Zapala a Bariloche

Um roteiro de mais de três mil quilómetros, em autocarro, entre a Patagónia e a Terra do Fogo, para chegar ao fim do mundo.

De Mendoza a Zapala são vinte horas de viagem. Em autocarro. Sai-se às quatro da tarde e chega-se às oito da manhã. Mas há sempre um ou outro atraso numa viagem de mais de 920 quilómetros por estrada nacional. Coisa pouca. Se a capital do vinho argentino tem o seu interesse, já a pequena Zapala nem por isso. É, acima de tudo, um bom local para fazer escala e partir para a Região dos Lagos, a antecâmara da Patagónia. Pequeno-almoço, casa de banho sem ser em movimento e o esticar de pernas antecedem mais 285 quilómetros – quatro horas – até San Martín de los Andes. Parece pior do que realmente é, os autocarros argentinos são surpreendentes. Além do café quente e da água a escaldar para o mate, há sanduíches, bolos e bancos reclináveis que permitem uma noite em «semicama» ao balanço das curvas, do alcatrão e das estradas de terra batida.

O esquema está bem organizado, as reservas prévias de lugar (via internet ou no balcão do terminal rodoviário) resultam e a segurança das bagagens raramente está em causa.
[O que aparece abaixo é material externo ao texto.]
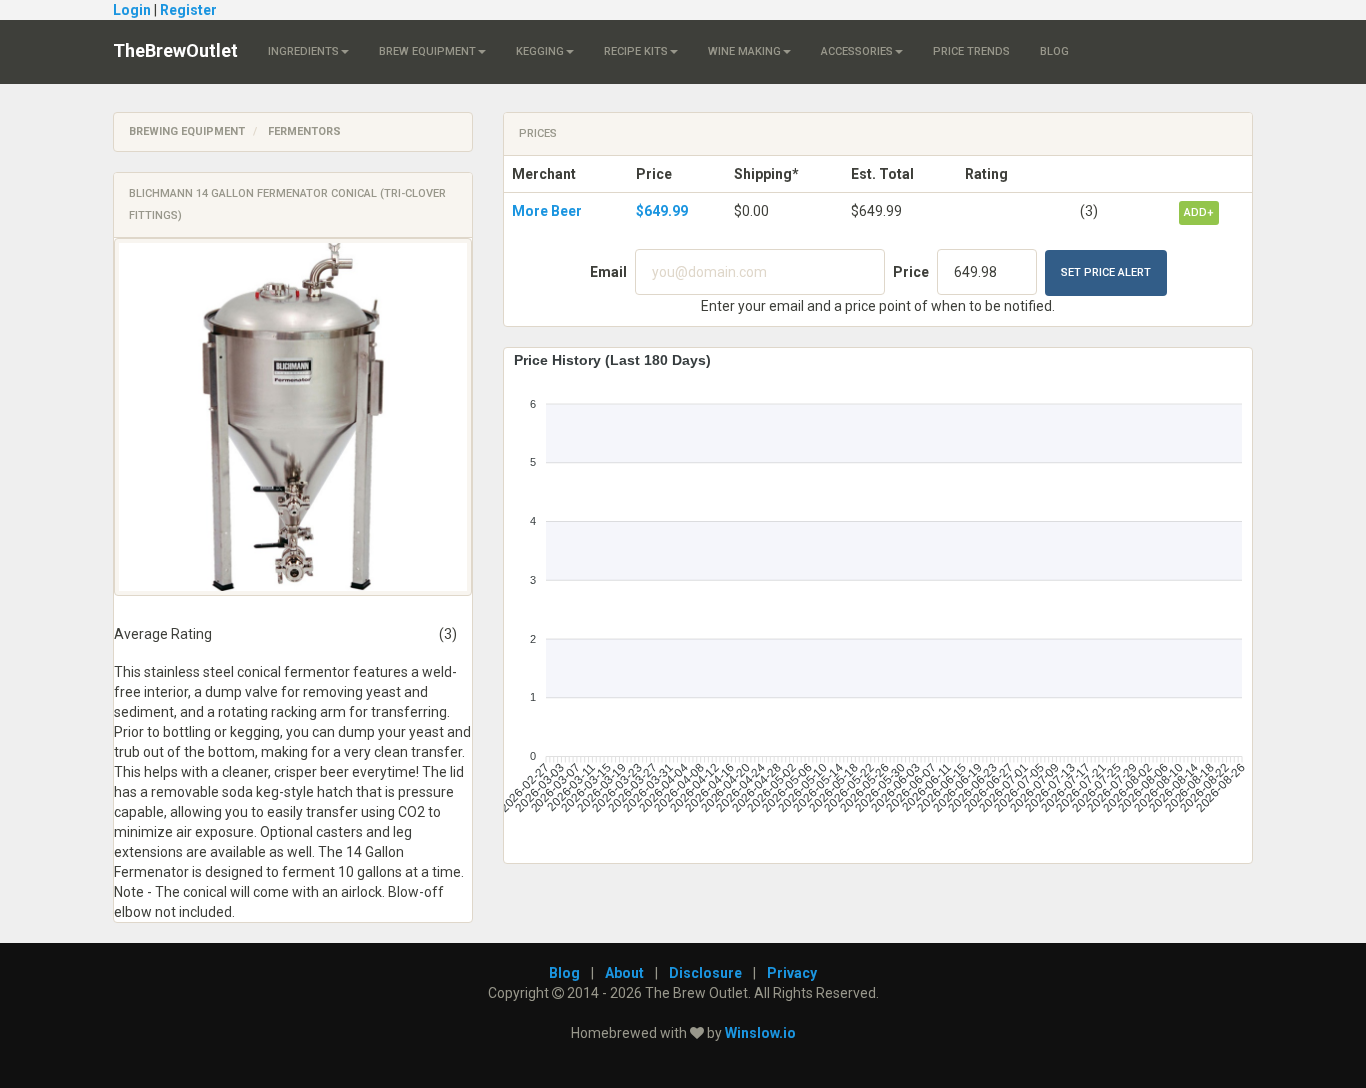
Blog (1054, 51)
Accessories (857, 51)
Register (188, 10)
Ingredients (303, 51)
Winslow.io (760, 1033)
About (624, 973)
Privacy (792, 973)
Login (132, 10)
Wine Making (744, 51)
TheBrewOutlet (175, 50)
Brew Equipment (427, 51)
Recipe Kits (636, 51)
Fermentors (304, 131)
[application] (878, 598)
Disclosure (705, 973)
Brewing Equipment (187, 131)
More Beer (547, 211)
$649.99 (662, 211)
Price (911, 272)
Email (608, 272)
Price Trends (971, 51)
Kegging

À partida, o objetivo era claro: chegar a Ushuaia, à cidade mais a sul do planeta, em transportes públicos, atravessando a Patagónia argentina, cruzando o estreito de Magalhães e mergulhando na Terra do Fogo. Mas é grande este país, o oitavo maior do mundo em termos de área. São mais de quatro mil quilómetros de norte a sul, quase como ir de Lisboa a Moscovo. Só a Patagónia ocupa quase um quarto da área da Argentina – 670 mil quilómetros quadrados para um total de 2,7 milhões. Sente-se a vastidão a cada minuto do caminho. Basta olhar pela janela e ver ninguém, só a vastidão e a cordilheira dos Andes sempre a acompanhar-nos pela direita. San Martín de los Andes ainda não é Patagónia, mas é um bom começo.

Chegar a San Martín de Los Andes não foi fácil, mas o fim do dia à beira do lago que banha a pequena cidade valeu por cada quilómetro percorrido.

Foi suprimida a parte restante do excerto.